## Work to be completed
In the document passage on the Association's powers, under what condition may the Association enter upon a Lot to maintain and repair it?

## Document passage
=-=-=-=-=

12.02 Powers and Authority of the Association. The Association shall have all the powers set forth in its Articles of Incorporation and Bylaws, together with its general powers as a nonprofit corporation, and the power to do any and all things which may be authorized, required or permitted to be done by the Association under and by virtue of the Declaration or the Bylaws, including the power to levy and collect assessments as hereinafter provided. Without in any way limiting the generality of the foregoing, the Association shall have the following powers:

(a) At any time and from time to time and without liability to any Owner for trespass, damage or otherwise, to enter upon any Lot for the purpose of maintaining and repairing such Lot or any improvement thereon if for any reason the Owner fails to maintain and repair such Lot or improvement as required herein. The Association shall also have the power and authority from time to time in its own name, on its own behalf, or in the name and behalf of any Owner or Owners who consent thereto, to commence and maintain actions and suits to restrain and enjoin any breach or threatened breach of the Declaration, the Bylaws or any Rules and Regulations promulgated by the Board, or to enforce by mandatory injunction or otherwise all of the provisions of the Declaration, the Bylaws and such Rules and Regulations.

(b) In fulfilling any of its duties under the Declaration, including its duties for the maintenance, repair, operation or administration of the Common Areas and Lots (to the extent. necessitated by the failure of the Owners of such Lots) or in exercising any of its rights to construct or maintain improvements or other work upon any of the Common Areas, the Association shall have the power and authority to obtain, contract and pay for, or otherwise provide for: 

(i) Construction, maintenance, repair and landscaping of the Common Areas on such terms and conditions as the Board shall deem appropriate; 

(ii) Such insurance policies or bonds (in addition to those required by Article VIII) as the Board may deem appropriate for the protection or benefit of the Association, the members of the Board and the Owners; 

(iii) Such Common Area related utility services as the Board may from time to time deem necessary or desirable; 

(iv) The services of architects, engineers, attorneys and certified public accountants and such other professional or nonprofessional services as the Board may deem desirable; 

(v) Fire, police and such other 'protection services as the Board may deem desirable for the benefit of the Owners or any of the property that comprises the Development; and 

(vi) Such materials, supplies, furniture, equipment, services and labor as the Board may deem necessary.

=-=-=-=-=

## Records
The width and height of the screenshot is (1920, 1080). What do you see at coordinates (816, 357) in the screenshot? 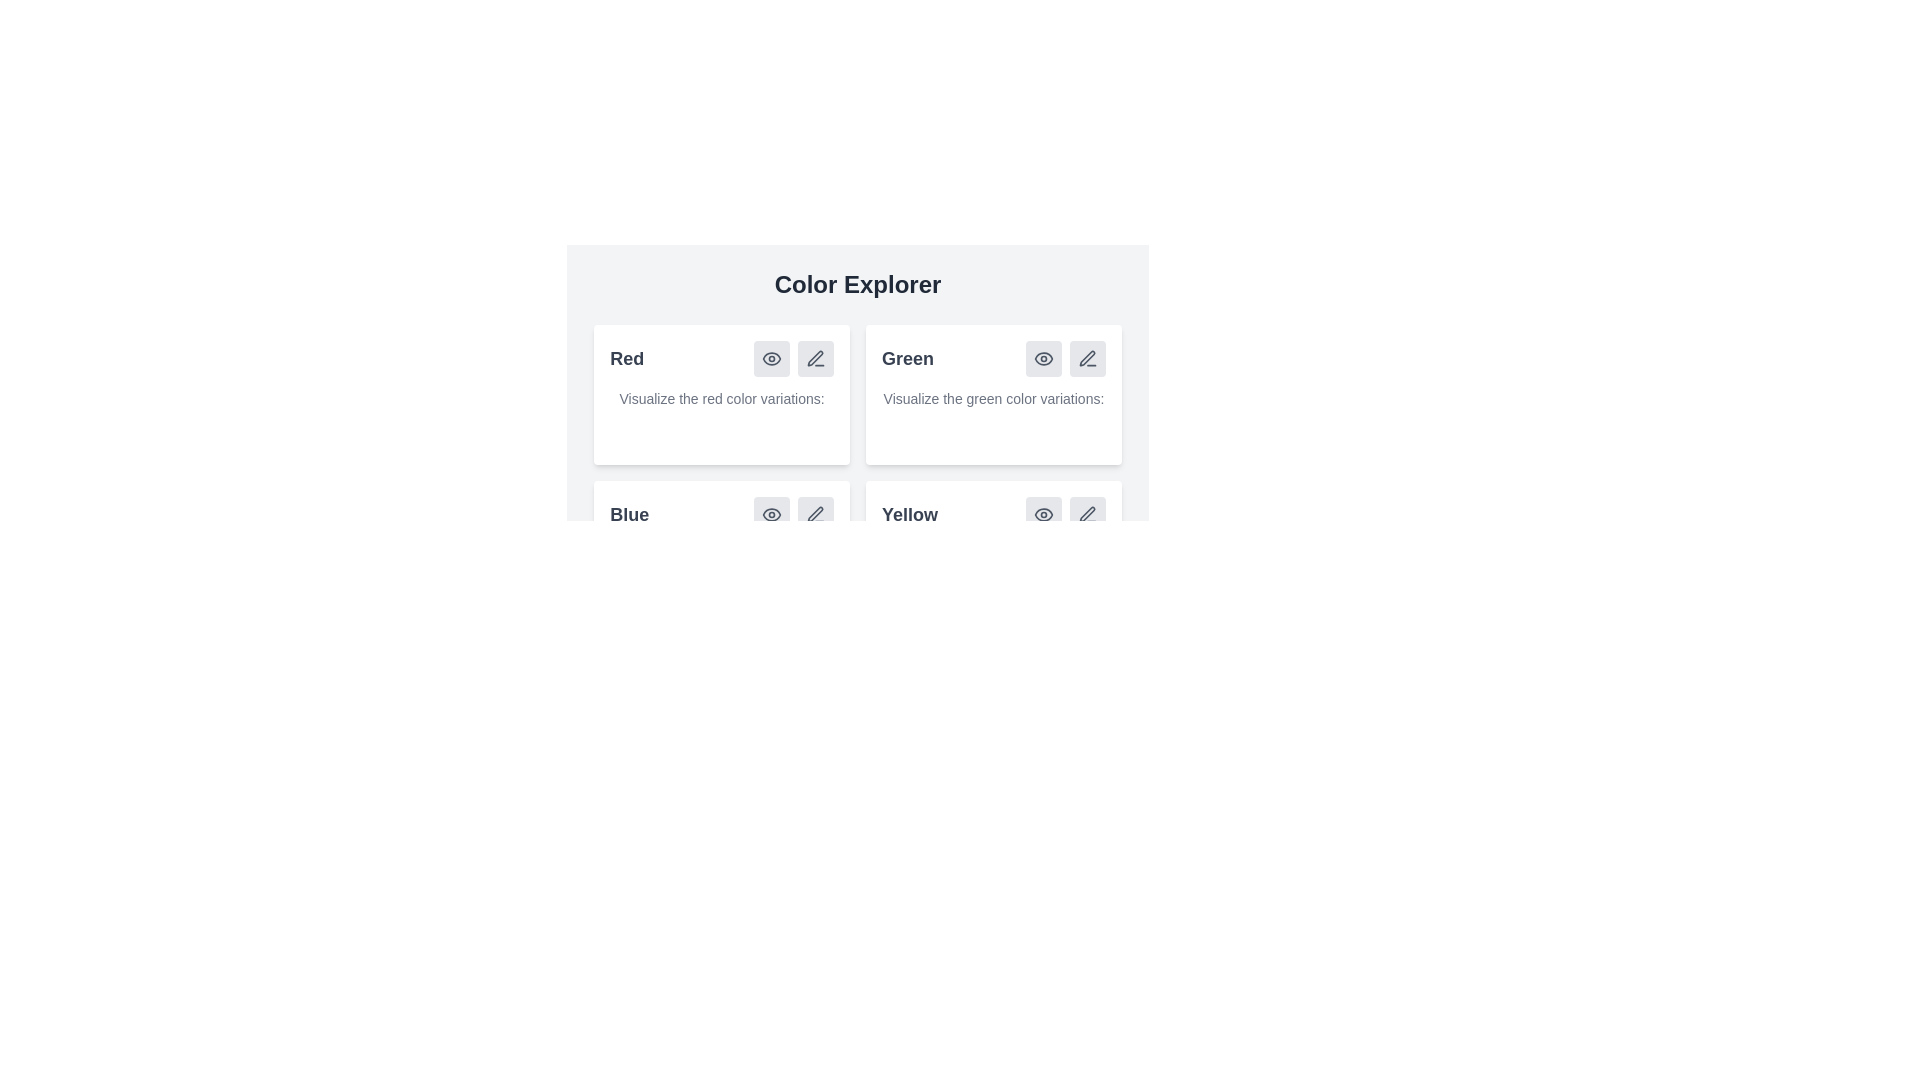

=-=-=-=-=

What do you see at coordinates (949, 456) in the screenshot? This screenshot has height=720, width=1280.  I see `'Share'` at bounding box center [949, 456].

=-=-=-=-=

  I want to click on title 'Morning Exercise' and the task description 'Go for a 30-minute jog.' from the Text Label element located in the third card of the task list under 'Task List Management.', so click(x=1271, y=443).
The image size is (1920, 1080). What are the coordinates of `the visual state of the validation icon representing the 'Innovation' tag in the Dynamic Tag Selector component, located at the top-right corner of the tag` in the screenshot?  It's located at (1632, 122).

=-=-=-=-=

## Output of the task
It may do so if for any reason the Owner fails to maintain and repair the Lot or improvement as required.